No podían encender fuego directamente sobre el hielo y pensaron usar el bote redondo como base de las piedras del río que habían traído para encender encima el fuego. Pero antes tenían que retirar todas las piedras de quemar que había en el bote redondo. Mientras Ayla quitaba el grueso cuero de mamut, pensó que podían usarlo como sostén y encender fuego encima. Aunque se chamuscara un poco, no importaba. Se felicitó por haber pensado en traerlo.

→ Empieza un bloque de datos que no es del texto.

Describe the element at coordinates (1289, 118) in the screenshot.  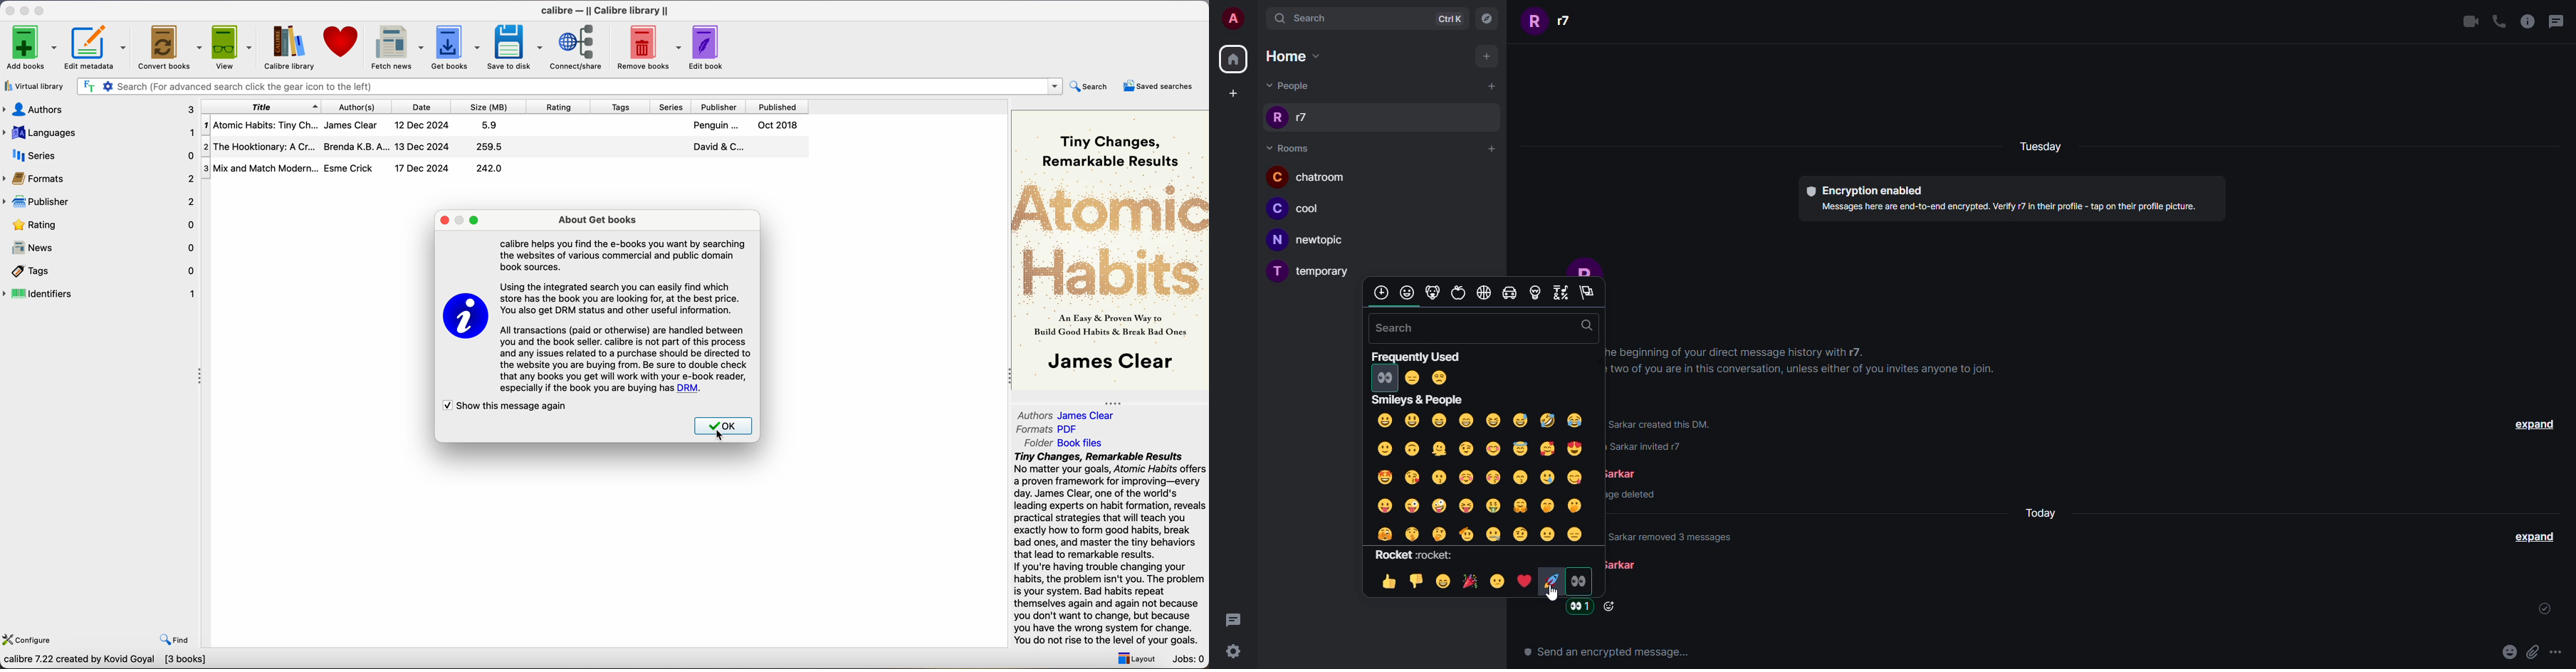
I see `people` at that location.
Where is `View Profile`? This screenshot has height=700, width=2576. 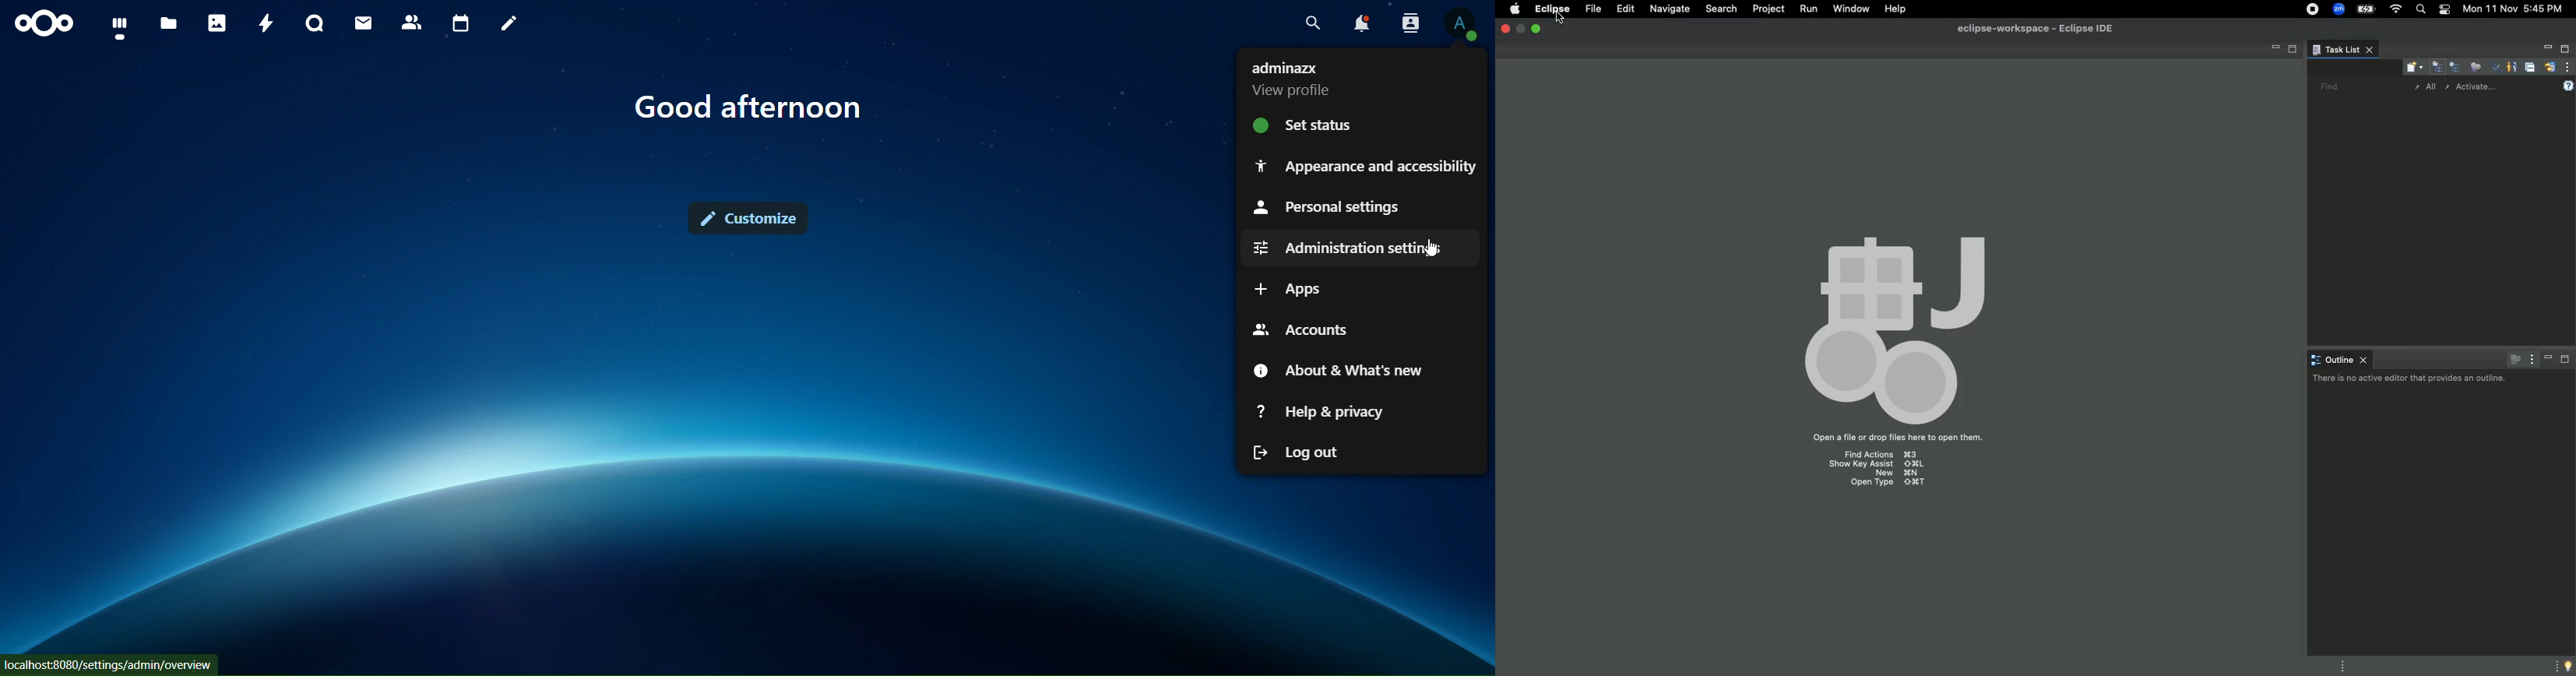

Todos, incluso los caballos, recibieron agua y algún alimento.

Mientras estaban allí, el sol desapareció por completo tras las densas nubes, y antes de que reanudaran la marcha, la nieve espesa empezó a caer con sombría decisión. El viento norte aulló y batió la extensión helada; en toda la vasta lámina que cubría el macizo no había nada que se opusiera a su paso. Estaba preparándose una ventisca.